(Dataset entries)
::::::

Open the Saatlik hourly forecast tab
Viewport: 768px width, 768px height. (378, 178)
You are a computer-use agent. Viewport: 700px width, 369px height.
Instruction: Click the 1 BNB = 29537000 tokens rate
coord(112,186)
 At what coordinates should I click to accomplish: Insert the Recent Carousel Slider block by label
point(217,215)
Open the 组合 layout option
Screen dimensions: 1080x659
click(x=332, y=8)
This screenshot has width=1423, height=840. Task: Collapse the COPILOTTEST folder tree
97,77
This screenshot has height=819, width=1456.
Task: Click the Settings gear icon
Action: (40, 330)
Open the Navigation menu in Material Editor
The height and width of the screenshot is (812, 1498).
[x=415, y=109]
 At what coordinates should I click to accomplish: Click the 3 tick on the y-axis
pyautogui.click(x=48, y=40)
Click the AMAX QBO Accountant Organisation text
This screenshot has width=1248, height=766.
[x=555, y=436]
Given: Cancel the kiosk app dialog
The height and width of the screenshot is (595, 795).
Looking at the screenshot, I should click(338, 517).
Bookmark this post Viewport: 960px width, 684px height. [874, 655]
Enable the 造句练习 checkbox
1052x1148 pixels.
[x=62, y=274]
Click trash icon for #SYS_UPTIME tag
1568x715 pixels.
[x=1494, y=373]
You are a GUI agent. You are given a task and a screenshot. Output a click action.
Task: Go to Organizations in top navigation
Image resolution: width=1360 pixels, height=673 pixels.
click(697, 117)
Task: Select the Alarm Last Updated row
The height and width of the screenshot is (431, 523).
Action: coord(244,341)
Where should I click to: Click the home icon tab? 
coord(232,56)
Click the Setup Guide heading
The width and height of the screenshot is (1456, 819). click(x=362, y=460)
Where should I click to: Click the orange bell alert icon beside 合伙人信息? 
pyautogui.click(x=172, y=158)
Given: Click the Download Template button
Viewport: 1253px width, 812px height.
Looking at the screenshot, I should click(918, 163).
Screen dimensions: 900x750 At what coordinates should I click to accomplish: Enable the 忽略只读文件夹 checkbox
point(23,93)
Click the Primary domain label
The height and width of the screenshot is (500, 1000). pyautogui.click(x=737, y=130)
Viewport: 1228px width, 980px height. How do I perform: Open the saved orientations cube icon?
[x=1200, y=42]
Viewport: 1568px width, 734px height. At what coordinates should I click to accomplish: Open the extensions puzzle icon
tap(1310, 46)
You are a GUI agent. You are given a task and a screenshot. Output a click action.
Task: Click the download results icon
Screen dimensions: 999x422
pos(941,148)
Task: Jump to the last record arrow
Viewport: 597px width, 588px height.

::::::

Copy the records above, keeping every word the same.

Open the Saatlik hourly forecast tab
Viewport: 768px width, 768px height. (378, 178)
You are a computer-use agent. Viewport: 700px width, 369px height.
Instruction: Click the 1 BNB = 29537000 tokens rate
coord(112,186)
 At what coordinates should I click to accomplish: Insert the Recent Carousel Slider block by label
point(217,215)
Open the 组合 layout option
Screen dimensions: 1080x659
click(x=332, y=8)
This screenshot has width=1423, height=840. Task: Collapse the COPILOTTEST folder tree
97,77
This screenshot has height=819, width=1456.
Task: Click the Settings gear icon
Action: (40, 330)
Open the Navigation menu in Material Editor
The height and width of the screenshot is (812, 1498).
[x=415, y=109]
 At what coordinates should I click to accomplish: Click the 3 tick on the y-axis
pyautogui.click(x=48, y=40)
Click the AMAX QBO Accountant Organisation text
This screenshot has width=1248, height=766.
[x=555, y=436]
Given: Cancel the kiosk app dialog
The height and width of the screenshot is (595, 795).
Looking at the screenshot, I should click(338, 517).
Bookmark this post Viewport: 960px width, 684px height. [874, 655]
Enable the 造句练习 checkbox
1052x1148 pixels.
[x=62, y=274]
Click trash icon for #SYS_UPTIME tag
1568x715 pixels.
[x=1494, y=373]
You are a GUI agent. You are given a task and a screenshot. Output a click action.
Task: Go to Organizations in top navigation
Image resolution: width=1360 pixels, height=673 pixels.
click(697, 117)
Task: Select the Alarm Last Updated row
The height and width of the screenshot is (431, 523).
Action: coord(244,341)
Where should I click to: Click the home icon tab? 
coord(232,56)
Click the Setup Guide heading
The width and height of the screenshot is (1456, 819). click(x=362, y=460)
Where should I click to: Click the orange bell alert icon beside 合伙人信息? 
pyautogui.click(x=172, y=158)
Given: Click the Download Template button
Viewport: 1253px width, 812px height.
Looking at the screenshot, I should click(918, 163).
Screen dimensions: 900x750 At what coordinates should I click to accomplish: Enable the 忽略只读文件夹 checkbox
point(23,93)
Click the Primary domain label
The height and width of the screenshot is (500, 1000). pyautogui.click(x=737, y=130)
Viewport: 1228px width, 980px height. How do I perform: Open the saved orientations cube icon?
[x=1200, y=42]
Viewport: 1568px width, 734px height. At what coordinates should I click to accomplish: Open the extensions puzzle icon
tap(1310, 46)
You are a GUI agent. You are given a task and a screenshot. Output a click action.
Task: Click the download results icon
Screen dimensions: 999x422
pos(941,148)
Task: Jump to the last record arrow
Viewport: 597px width, 588px height.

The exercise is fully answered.